Visual artist Ann Oren's first foray into feature-length filmmaking is a sensual delight and a gift that keeps on giving. Oren approaches her film with sincere dedication to every single building block: Piaffe looks, sounds, and feels sensational while being a fairly modest production. A true indie film, Piaffe verges on experimentation as a young woman named Eva (Simone Bucio) takes over the job of a foley artist from her sister. Even though she's under-qualified, she tries her best t0 come up with the sounds for a horse-themed commercial to no avail. However, in the process, she notices a bump on her lower back that grows into a horse's tail. Piaffe is a tale of metamorphosis, not only of the flesh, but also of the heart, as the themes it explores are also directly related to sexuality, submission, and, of course, love as a manifestation of all those things.

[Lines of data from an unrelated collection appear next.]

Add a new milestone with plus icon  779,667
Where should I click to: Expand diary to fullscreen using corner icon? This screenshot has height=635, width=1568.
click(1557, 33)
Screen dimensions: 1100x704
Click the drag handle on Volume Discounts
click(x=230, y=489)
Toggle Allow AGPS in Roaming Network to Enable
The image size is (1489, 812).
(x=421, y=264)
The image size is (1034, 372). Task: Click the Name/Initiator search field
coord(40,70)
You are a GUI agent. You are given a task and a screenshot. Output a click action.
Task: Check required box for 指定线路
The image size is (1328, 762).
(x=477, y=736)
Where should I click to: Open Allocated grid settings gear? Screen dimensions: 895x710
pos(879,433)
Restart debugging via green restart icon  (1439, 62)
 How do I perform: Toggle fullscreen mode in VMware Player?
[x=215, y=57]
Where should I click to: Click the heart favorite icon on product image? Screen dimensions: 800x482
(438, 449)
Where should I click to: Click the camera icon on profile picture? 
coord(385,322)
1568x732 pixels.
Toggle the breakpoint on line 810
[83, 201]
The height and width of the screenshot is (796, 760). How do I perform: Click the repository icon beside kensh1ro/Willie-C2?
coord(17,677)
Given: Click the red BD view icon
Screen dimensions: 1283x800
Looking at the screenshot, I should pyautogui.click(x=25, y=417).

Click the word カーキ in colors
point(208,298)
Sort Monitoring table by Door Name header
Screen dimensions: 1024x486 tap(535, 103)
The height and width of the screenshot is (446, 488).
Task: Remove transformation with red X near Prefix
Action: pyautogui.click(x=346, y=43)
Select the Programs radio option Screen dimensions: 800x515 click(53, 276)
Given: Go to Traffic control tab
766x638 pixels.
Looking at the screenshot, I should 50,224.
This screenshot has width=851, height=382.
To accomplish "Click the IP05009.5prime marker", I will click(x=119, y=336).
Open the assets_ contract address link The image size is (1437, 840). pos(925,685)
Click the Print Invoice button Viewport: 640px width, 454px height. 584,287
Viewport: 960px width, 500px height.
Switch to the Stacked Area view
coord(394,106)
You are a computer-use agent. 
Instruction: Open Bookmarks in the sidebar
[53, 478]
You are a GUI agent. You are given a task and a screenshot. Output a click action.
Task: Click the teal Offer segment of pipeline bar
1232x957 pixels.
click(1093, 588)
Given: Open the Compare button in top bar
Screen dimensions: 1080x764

If there is a carnal cinema canon, Piaffe would be its latest addition. Not only is the film brave enough to show bodies in flux, a cross-species contamination between human, animal, and flora, but it also captures the flow of energies between them. A tribute to processes, both internal and external, it feels embodied. Shot on Super 16mm, Piaffe has a texture you want to brush against and the mere act of looking here turns into touch. The film offers a truly synaesthetic experience when eroticism comes into play: we see Eva discovering her tail, her ambivalence and fondness growing in parallel. Later, there is a largely silent scene where she meets a man who places a red rose in her mouth with the tenderness reserved for all consensual kink practices – it is truly one of the most arousing, but minimalistic sequences in contemporary European cinema, to say the least.